▶ _Do this_: Revise the records starting at the line containing "Where should I click to: Click the help" and ending at the line containing "Action: (x=98, y=21)". Replace "question mark icon" with "question mark button", leave everything else unchanged, and return only those lines.

***** Extracted records

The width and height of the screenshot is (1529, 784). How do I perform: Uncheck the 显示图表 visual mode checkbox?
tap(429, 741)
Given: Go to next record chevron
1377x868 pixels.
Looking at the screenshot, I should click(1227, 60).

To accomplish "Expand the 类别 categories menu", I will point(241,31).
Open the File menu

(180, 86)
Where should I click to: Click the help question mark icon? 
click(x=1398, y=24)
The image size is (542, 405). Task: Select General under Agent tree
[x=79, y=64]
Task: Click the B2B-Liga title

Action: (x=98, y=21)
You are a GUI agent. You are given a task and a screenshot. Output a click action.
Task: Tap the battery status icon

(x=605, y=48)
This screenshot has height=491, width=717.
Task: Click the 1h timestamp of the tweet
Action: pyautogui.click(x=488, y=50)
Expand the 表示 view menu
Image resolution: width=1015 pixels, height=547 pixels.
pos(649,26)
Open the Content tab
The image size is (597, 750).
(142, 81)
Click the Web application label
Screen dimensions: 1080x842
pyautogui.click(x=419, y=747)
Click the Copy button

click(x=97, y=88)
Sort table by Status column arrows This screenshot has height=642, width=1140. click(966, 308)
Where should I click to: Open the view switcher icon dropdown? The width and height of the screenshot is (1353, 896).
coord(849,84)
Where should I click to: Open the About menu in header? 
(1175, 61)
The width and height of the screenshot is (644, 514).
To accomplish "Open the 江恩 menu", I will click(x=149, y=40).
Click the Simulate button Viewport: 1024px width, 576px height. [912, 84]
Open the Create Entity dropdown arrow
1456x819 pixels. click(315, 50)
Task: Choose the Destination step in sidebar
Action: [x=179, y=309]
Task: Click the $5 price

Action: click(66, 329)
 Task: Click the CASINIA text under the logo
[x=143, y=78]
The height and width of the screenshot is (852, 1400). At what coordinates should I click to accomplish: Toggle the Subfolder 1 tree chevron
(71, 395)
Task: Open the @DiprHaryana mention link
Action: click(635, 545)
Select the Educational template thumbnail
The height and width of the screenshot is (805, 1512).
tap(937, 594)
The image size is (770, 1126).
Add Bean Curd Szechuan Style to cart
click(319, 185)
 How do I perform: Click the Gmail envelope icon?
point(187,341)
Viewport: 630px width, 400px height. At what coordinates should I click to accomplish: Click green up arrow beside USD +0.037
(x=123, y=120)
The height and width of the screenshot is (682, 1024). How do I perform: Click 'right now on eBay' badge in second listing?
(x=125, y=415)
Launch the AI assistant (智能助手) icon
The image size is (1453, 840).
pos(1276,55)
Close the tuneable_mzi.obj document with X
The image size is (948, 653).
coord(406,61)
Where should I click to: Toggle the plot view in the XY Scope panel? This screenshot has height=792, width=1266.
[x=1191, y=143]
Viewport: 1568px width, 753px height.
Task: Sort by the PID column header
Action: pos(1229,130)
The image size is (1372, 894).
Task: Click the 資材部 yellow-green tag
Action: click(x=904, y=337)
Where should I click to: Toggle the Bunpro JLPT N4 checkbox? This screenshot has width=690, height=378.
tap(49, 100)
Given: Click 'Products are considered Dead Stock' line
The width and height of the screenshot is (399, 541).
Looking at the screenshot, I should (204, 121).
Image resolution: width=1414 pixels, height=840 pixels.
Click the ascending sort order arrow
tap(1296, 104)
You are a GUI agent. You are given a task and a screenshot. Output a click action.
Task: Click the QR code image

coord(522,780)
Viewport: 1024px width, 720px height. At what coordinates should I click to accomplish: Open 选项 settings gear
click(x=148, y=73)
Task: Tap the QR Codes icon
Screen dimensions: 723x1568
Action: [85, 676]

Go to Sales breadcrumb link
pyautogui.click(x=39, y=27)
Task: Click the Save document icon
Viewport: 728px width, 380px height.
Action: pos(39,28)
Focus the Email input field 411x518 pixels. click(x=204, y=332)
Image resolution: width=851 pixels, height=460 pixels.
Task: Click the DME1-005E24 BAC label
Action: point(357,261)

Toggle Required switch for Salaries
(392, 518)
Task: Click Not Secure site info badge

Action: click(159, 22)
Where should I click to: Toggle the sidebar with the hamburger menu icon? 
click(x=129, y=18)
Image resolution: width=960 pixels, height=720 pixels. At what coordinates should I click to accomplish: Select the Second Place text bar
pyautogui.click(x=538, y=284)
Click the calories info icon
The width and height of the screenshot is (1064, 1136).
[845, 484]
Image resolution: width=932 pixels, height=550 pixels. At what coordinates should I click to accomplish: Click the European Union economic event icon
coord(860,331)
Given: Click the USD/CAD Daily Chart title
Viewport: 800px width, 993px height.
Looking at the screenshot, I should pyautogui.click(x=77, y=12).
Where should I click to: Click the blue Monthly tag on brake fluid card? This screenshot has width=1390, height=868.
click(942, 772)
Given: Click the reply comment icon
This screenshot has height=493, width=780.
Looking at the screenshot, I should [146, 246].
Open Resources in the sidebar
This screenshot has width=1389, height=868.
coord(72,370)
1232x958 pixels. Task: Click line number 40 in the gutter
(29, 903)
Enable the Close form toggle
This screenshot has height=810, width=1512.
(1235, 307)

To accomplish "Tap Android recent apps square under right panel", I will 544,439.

**********

▶ _The response_:
Where should I click to: Click the help question mark button? 
click(x=1398, y=24)
The image size is (542, 405). Task: Select General under Agent tree
[x=79, y=64]
Task: Click the B2B-Liga title

Action: (x=98, y=21)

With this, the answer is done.